* _GIVEN REQUEST_: Please recast every line of the entries below as a JSON array of strings, one string per line, leaving out blank lines.

* _RECORD LIST_:

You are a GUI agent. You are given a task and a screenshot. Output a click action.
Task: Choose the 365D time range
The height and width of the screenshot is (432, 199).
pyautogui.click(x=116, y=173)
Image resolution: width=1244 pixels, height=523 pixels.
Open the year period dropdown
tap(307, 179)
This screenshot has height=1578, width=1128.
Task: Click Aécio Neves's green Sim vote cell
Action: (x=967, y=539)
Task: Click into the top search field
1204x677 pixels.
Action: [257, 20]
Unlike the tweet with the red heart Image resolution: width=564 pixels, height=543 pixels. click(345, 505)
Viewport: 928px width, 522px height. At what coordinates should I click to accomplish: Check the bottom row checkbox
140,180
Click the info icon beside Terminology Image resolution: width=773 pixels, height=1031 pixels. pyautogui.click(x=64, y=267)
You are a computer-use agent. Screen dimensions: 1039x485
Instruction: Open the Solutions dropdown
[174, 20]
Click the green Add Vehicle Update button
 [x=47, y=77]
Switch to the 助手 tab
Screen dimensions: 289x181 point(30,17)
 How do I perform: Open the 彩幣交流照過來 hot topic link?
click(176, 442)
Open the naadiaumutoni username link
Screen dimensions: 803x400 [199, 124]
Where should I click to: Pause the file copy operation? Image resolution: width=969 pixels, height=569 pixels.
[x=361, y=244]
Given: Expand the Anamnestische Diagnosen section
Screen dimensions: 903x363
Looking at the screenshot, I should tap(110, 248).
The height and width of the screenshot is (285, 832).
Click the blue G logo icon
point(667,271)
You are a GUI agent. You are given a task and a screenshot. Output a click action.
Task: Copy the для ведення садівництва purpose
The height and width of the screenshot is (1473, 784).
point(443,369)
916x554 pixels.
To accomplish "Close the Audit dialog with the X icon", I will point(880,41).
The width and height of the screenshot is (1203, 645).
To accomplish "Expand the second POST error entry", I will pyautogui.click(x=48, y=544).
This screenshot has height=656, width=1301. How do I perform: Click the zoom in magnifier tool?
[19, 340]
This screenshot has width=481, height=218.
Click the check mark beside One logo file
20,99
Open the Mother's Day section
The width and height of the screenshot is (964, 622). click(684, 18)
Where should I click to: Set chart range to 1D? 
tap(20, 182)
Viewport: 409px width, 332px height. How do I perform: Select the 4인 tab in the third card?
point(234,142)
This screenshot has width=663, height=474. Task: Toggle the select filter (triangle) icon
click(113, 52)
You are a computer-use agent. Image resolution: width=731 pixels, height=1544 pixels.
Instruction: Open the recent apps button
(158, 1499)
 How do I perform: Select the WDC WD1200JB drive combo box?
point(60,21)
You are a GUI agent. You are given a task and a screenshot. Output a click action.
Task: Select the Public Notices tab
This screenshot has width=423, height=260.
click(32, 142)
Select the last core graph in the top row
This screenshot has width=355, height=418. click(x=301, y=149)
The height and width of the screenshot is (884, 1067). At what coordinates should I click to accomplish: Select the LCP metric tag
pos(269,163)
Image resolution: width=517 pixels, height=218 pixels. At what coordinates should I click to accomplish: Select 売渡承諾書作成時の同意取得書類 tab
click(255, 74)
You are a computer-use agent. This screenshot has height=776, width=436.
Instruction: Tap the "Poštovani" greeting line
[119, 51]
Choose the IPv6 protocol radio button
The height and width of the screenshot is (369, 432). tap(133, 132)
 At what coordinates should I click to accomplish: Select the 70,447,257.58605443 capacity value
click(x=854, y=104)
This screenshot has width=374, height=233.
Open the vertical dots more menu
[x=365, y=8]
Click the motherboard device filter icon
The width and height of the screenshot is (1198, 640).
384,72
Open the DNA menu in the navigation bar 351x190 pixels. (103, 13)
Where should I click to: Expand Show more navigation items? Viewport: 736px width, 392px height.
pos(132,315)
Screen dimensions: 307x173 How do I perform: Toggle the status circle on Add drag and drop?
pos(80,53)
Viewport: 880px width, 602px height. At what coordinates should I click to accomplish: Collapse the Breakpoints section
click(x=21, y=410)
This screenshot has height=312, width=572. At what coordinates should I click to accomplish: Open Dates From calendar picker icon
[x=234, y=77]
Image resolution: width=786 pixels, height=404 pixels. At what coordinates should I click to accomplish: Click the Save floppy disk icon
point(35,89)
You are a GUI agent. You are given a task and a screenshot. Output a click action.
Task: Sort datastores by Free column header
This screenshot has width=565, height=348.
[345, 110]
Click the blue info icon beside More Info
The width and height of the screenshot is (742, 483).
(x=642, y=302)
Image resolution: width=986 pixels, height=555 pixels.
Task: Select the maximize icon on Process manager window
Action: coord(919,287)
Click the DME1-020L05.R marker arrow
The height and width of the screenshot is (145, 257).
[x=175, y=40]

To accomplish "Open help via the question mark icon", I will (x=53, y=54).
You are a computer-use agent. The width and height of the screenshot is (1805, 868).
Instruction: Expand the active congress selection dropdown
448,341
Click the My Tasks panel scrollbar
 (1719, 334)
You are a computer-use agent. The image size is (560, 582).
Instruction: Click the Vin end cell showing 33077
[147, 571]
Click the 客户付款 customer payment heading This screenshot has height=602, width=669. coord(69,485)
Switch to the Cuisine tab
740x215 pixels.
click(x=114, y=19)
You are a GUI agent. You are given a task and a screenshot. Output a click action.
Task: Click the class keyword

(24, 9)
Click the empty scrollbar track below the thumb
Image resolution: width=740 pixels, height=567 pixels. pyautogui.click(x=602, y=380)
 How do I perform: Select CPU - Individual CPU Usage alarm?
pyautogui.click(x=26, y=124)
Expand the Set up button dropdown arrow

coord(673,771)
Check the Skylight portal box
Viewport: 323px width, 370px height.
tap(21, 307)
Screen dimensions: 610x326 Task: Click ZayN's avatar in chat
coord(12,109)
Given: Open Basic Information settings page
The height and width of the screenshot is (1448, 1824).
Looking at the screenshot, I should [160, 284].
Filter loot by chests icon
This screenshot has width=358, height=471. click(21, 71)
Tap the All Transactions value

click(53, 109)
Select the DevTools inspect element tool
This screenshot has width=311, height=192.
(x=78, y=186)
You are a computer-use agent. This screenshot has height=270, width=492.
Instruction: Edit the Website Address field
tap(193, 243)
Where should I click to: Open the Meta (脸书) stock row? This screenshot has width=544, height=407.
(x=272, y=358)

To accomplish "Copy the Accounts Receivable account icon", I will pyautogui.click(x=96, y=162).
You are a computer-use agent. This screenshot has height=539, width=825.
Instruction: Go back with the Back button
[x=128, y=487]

* _FINISHED EXERCISE_:
[
  "You are a GUI agent. You are given a task and a screenshot. Output a click action.",
  "Task: Choose the 365D time range",
  "The height and width of the screenshot is (432, 199).",
  "pyautogui.click(x=116, y=173)",
  "Image resolution: width=1244 pixels, height=523 pixels.",
  "Open the year period dropdown",
  "tap(307, 179)",
  "This screenshot has height=1578, width=1128.",
  "Task: Click Aécio Neves's green Sim vote cell",
  "Action: (x=967, y=539)",
  "Task: Click into the top search field",
  "1204x677 pixels.",
  "Action: [257, 20]",
  "Unlike the tweet with the red heart Image resolution: width=564 pixels, height=543 pixels. click(345, 505)",
  "Viewport: 928px width, 522px height. At what coordinates should I click to accomplish: Check the bottom row checkbox",
  "140,180",
  "Click the info icon beside Terminology Image resolution: width=773 pixels, height=1031 pixels. pyautogui.click(x=64, y=267)",
  "You are a computer-use agent. Screen dimensions: 1039x485",
  "Instruction: Open the Solutions dropdown",
  "[174, 20]",
  "Click the green Add Vehicle Update button",
  " [x=47, y=77]",
  "Switch to the 助手 tab",
  "Screen dimensions: 289x181 point(30,17)",
  " How do I perform: Open the 彩幣交流照過來 hot topic link?",
  "click(176, 442)",
  "Open the naadiaumutoni username link",
  "Screen dimensions: 803x400 [199, 124]",
  "Where should I click to: Pause the file copy operation? Image resolution: width=969 pixels, height=569 pixels.",
  "[x=361, y=244]",
  "Given: Expand the Anamnestische Diagnosen section",
  "Screen dimensions: 903x363",
  "Looking at the screenshot, I should tap(110, 248).",
  "The height and width of the screenshot is (285, 832).",
  "Click the blue G logo icon",
  "point(667,271)",
  "You are a GUI agent. You are given a task and a screenshot. Output a click action.",
  "Task: Copy the для ведення садівництва purpose",
  "The height and width of the screenshot is (1473, 784).",
  "point(443,369)",
  "916x554 pixels.",
  "To accomplish \"Close the Audit dialog with the X icon\", I will point(880,41).",
  "The width and height of the screenshot is (1203, 645).",
  "To accomplish \"Expand the second POST error entry\", I will pyautogui.click(x=48, y=544).",
  "This screenshot has height=656, width=1301. How do I perform: Click the zoom in magnifier tool?",
  "[19, 340]",
  "This screenshot has width=481, height=218.",
  "Click the check mark beside One logo file",
  "20,99",
  "Open the Mother's Day section",
  "The width and height of the screenshot is (964, 622). click(684, 18)",
  "Where should I click to: Set chart range to 1D? ",
  "tap(20, 182)",
  "Viewport: 409px width, 332px height. How do I perform: Select the 4인 tab in the third card?",
  "point(234,142)",
  "This screenshot has width=663, height=474. Task: Toggle the select filter (triangle) icon",
  "click(113, 52)",
  "You are a computer-use agent. Image resolution: width=731 pixels, height=1544 pixels.",
  "Instruction: Open the recent apps button",
  "(158, 1499)",
  " How do I perform: Select the WDC WD1200JB drive combo box?",
  "point(60,21)",
  "You are a GUI agent. You are given a task and a screenshot. Output a click action.",
  "Task: Select the Public Notices tab",
  "This screenshot has width=423, height=260.",
  "click(32, 142)",
  "Select the last core graph in the top row",
  "This screenshot has width=355, height=418. click(x=301, y=149)",
  "The height and width of the screenshot is (884, 1067). At what coordinates should I click to accomplish: Select the LCP metric tag",
  "pos(269,163)",
  "Image resolution: width=517 pixels, height=218 pixels. At what coordinates should I click to accomplish: Select 売渡承諾書作成時の同意取得書類 tab",
  "click(255, 74)",
  "You are a computer-use agent. This screenshot has height=776, width=436.",
  "Instruction: Tap the \"Poštovani\" greeting line",
  "[119, 51]",
  "Choose the IPv6 protocol radio button",
  "The height and width of the screenshot is (369, 432). tap(133, 132)",
  " At what coordinates should I click to accomplish: Select the 70,447,257.58605443 capacity value",
  "click(x=854, y=104)",
  "This screenshot has width=374, height=233.",
  "Open the vertical dots more menu",
  "[x=365, y=8]",
  "Click the motherboard device filter icon",
  "The width and height of the screenshot is (1198, 640).",
  "384,72",
  "Open the DNA menu in the navigation bar 351x190 pixels. (103, 13)",
  "Where should I click to: Expand Show more navigation items? Viewport: 736px width, 392px height.",
  "pos(132,315)",
  "Screen dimensions: 307x173 How do I perform: Toggle the status circle on Add drag and drop?",
  "pos(80,53)",
  "Viewport: 880px width, 602px height. At what coordinates should I click to accomplish: Collapse the Breakpoints section",
  "click(x=21, y=410)",
  "This screenshot has height=312, width=572. At what coordinates should I click to accomplish: Open Dates From calendar picker icon",
  "[x=234, y=77]",
  "Image resolution: width=786 pixels, height=404 pixels. At what coordinates should I click to accomplish: Click the Save floppy disk icon",
  "point(35,89)",
  "You are a GUI agent. You are given a task and a screenshot. Output a click action.",
  "Task: Sort datastores by Free column header",
  "This screenshot has width=565, height=348.",
  "[345, 110]",
  "Click the blue info icon beside More Info",
  "The width and height of the screenshot is (742, 483).",
  "(x=642, y=302)",
  "Image resolution: width=986 pixels, height=555 pixels.",
  "Task: Select the maximize icon on Process manager window",
  "Action: coord(919,287)",
  "Click the DME1-020L05.R marker arrow",
  "The height and width of the screenshot is (145, 257).",
  "[x=175, y=40]",
  "To accomplish \"Open help via the question mark icon\", I will (x=53, y=54).",
  "You are a computer-use agent. The width and height of the screenshot is (1805, 868).",
  "Instruction: Expand the active congress selection dropdown",
  "448,341",
  "Click the My Tasks panel scrollbar",
  " (1719, 334)",
  "You are a computer-use agent. The image size is (560, 582).",
  "Instruction: Click the Vin end cell showing 33077",
  "[147, 571]",
  "Click the 客户付款 customer payment heading This screenshot has height=602, width=669. coord(69,485)",
  "Switch to the Cuisine tab",
  "740x215 pixels.",
  "click(x=114, y=19)",
  "You are a GUI agent. You are given a task and a screenshot. Output a click action.",
  "Task: Click the class keyword",
  "(24, 9)",
  "Click the empty scrollbar track below the thumb",
  "Image resolution: width=740 pixels, height=567 pixels. pyautogui.click(x=602, y=380)",
  " How do I perform: Select CPU - Individual CPU Usage alarm?",
  "pyautogui.click(x=26, y=124)",
  "Expand the Set up button dropdown arrow",
  "coord(673,771)",
  "Check the Skylight portal box",
  "Viewport: 323px width, 370px height.",
  "tap(21, 307)",
  "Screen dimensions: 610x326 Task: Click ZayN's avatar in chat",
  "coord(12,109)",
  "Given: Open Basic Information settings page",
  "The height and width of the screenshot is (1448, 1824).",
  "Looking at the screenshot, I should [160, 284].",
  "Filter loot by chests icon",
  "This screenshot has width=358, height=471. click(21, 71)",
  "Tap the All Transactions value",
  "click(53, 109)",
  "Select the DevTools inspect element tool",
  "This screenshot has width=311, height=192.",
  "(x=78, y=186)",
  "You are a computer-use agent. This screenshot has height=270, width=492.",
  "Instruction: Edit the Website Address field",
  "tap(193, 243)",
  "Where should I click to: Open the Meta (脸书) stock row? This screenshot has width=544, height=407.",
  "(x=272, y=358)",
  "To accomplish \"Copy the Accounts Receivable account icon\", I will pyautogui.click(x=96, y=162).",
  "You are a computer-use agent. This screenshot has height=539, width=825.",
  "Instruction: Go back with the Back button",
  "[x=128, y=487]"
]